(3ir) Polymer Science for Energy, Environment, and Electronics

Since the discovery of the existence of polymers (macromolecules) in 1920 by Staudinger, polymers have become an important part of human life with applications ranging from electronics, energy storage and generation devices, separations, drug delivery, sensors, healthcare devices, packaging materials, etc. As part of my research, we delve into the understanding of polymer physics and engineering to develop advanced materials and devices with applications focused on the sustainable development of humanity including highly efficient electronics and energy storage devices, membrane-based liquid and gas separations, and tackling nanoplastics and microplastics pollution.

As part of my Ph.D. research, I have studied thermodynamics and kinetics of self-assembly of block copolymers, the stability of polymer thin films under electric fields, the use of polymer and polymer nanocomposites films for high energy density dielectric capacitors, polymer membranes for ultrafiltration and nanofiltration applications including protein separation, oil-water separation, and Li extraction. Furthermore, I have used ethylene and acrylate-based block copolymers to develop high ionic conductivity polymer electrolytes for use in high-power density batteries and supercapacitors.

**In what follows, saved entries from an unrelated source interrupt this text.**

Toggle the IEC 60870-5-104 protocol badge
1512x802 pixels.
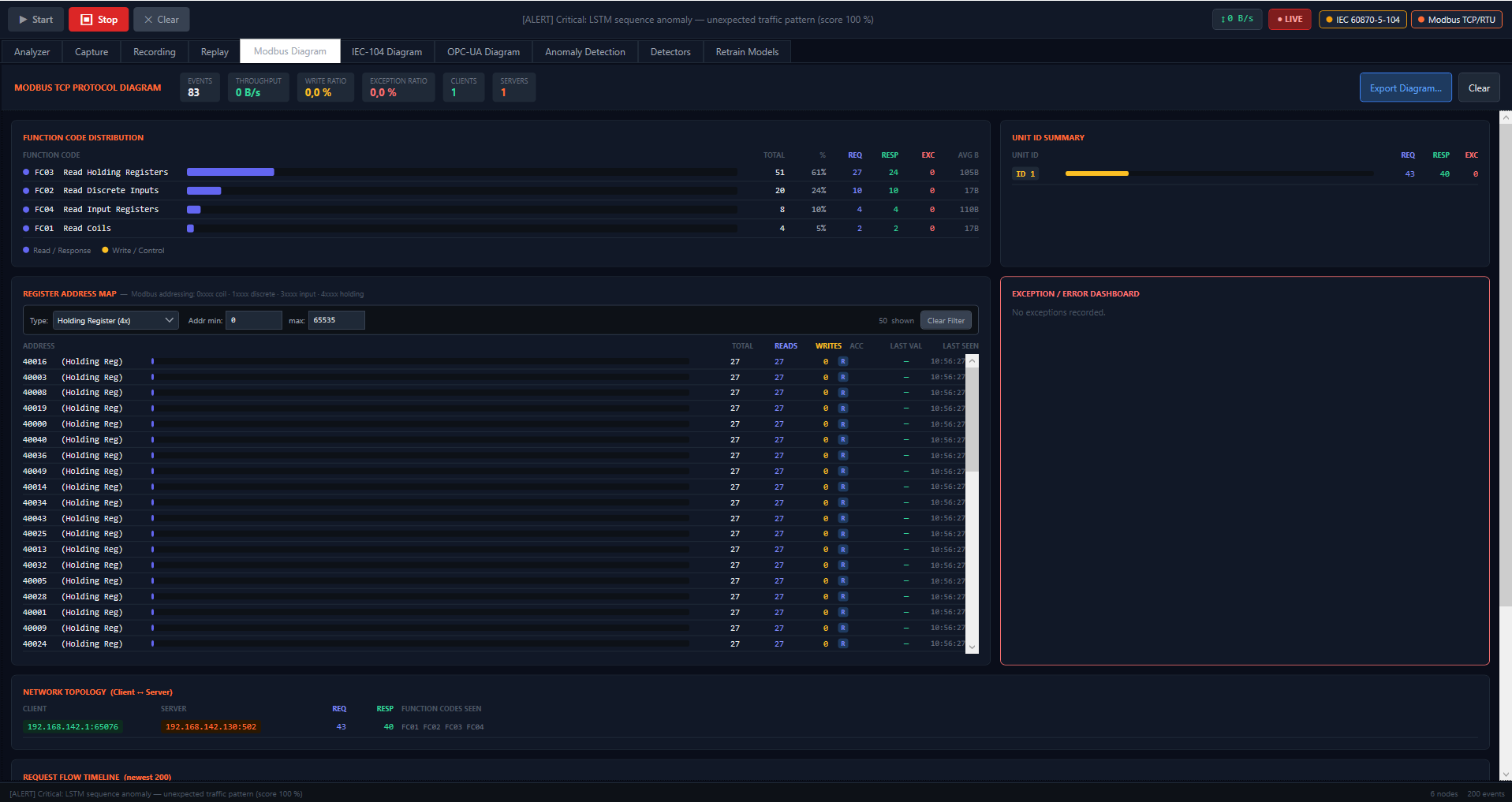[x=1362, y=20]
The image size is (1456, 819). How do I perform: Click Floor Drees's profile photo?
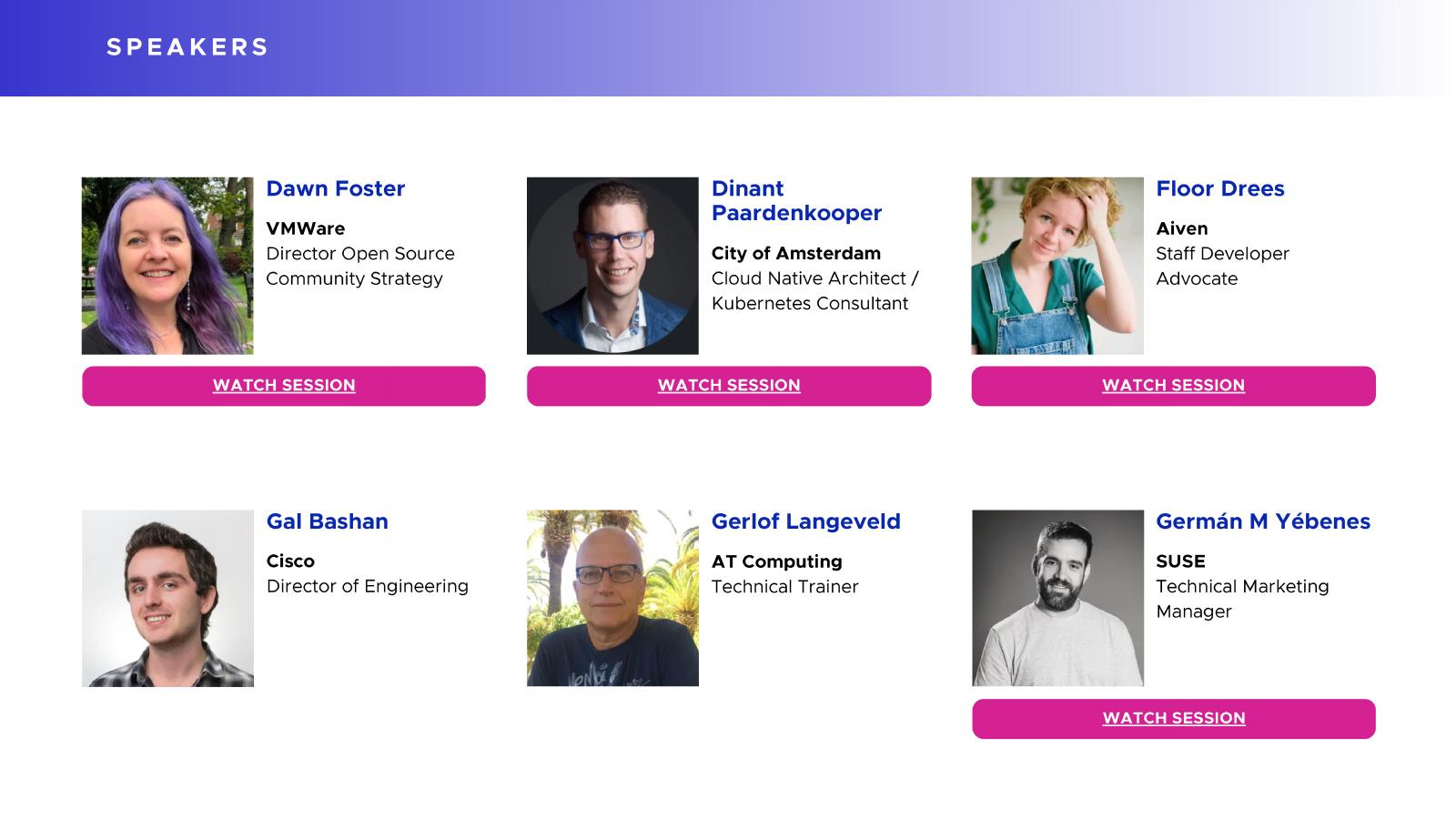tap(1057, 266)
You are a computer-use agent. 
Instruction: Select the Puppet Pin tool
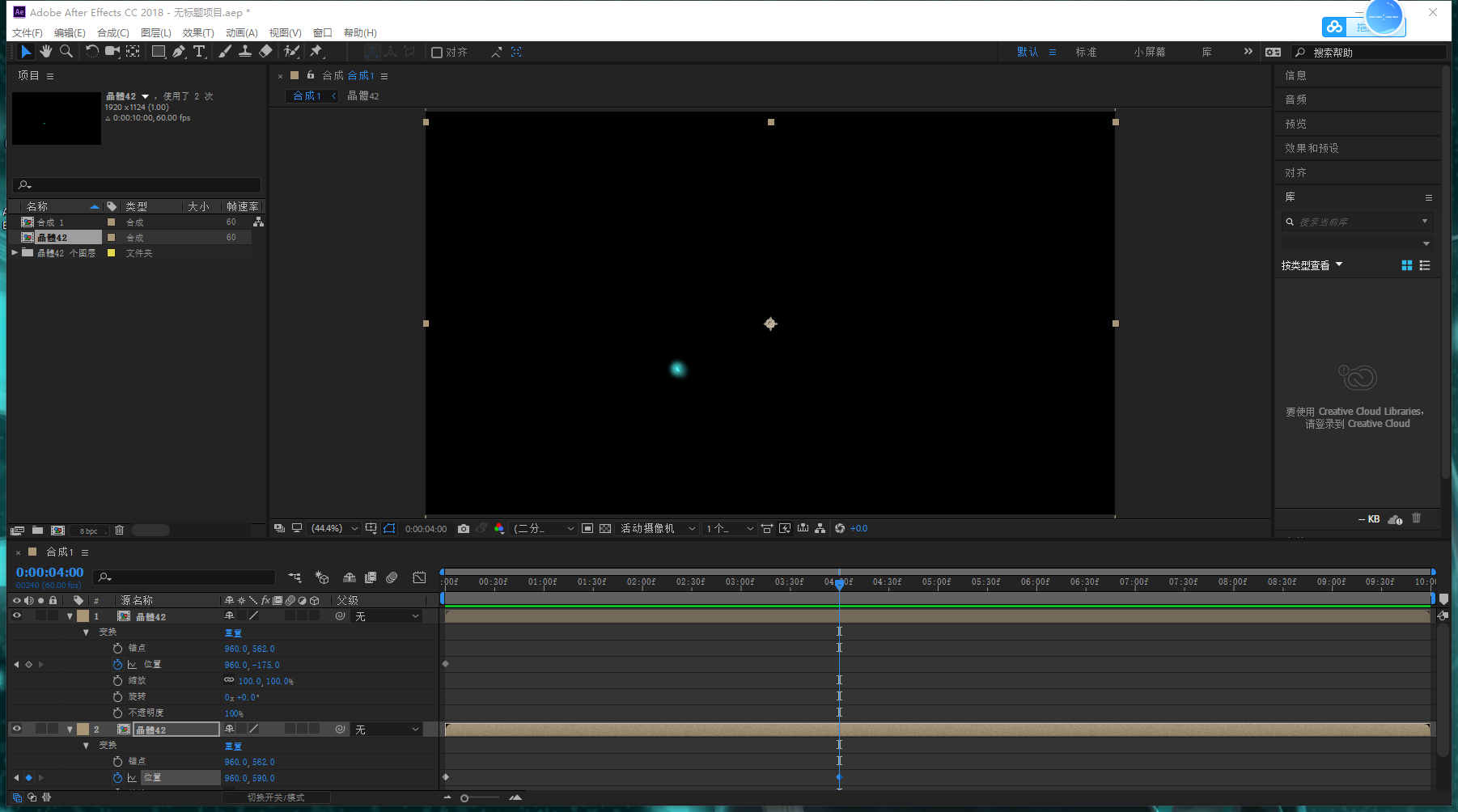click(x=316, y=52)
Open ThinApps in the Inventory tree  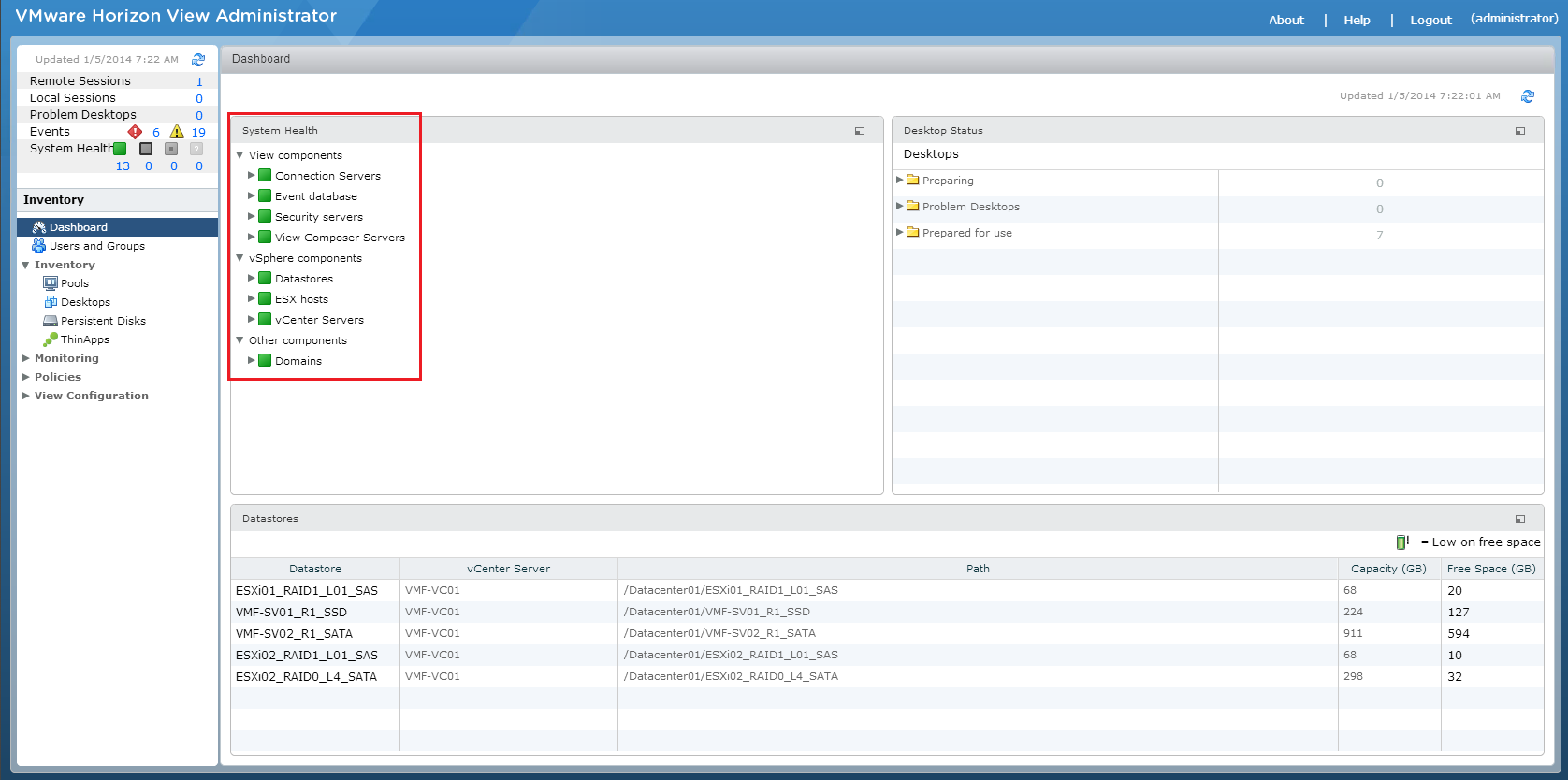coord(84,339)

As part of my postdoctoral training, I am working on understanding the mechanisms behind plastic fragmentation into nano and microplastics (NMPLs). The nano and microplastics have recently gained the attention of the research community and it has been observed that the NMPLs accumulate in human heart tissues, seminal fluid, and other parts of the body and cause adverse effects such as stroke, etc. As part of my current research, we are trying to understand the pathways of the NMPL generation and develop plastics that are not prone to the formation of NMPLs. Parallelly, I am working on the use of polymer-grafted nanoparticles (PGNPs) based membranes for carbon capture and separation applications. We are tuning the permeability and selectivity of PGNP gas separation membranes by changing the polymer interpenetration for use in CO₂/CH₄, H₂/CH₄, O₂/N_2, and other industrially relevant separations.

Detailed information about my future research plan is available in my research proposal and I can share it as needed.

Teaching interests

I am proficient and interested in teaching core chemical engineering, polymer science, materials science and environmental classes. My teaching philosophy is detailed in my teaching statement and I can share it as needed.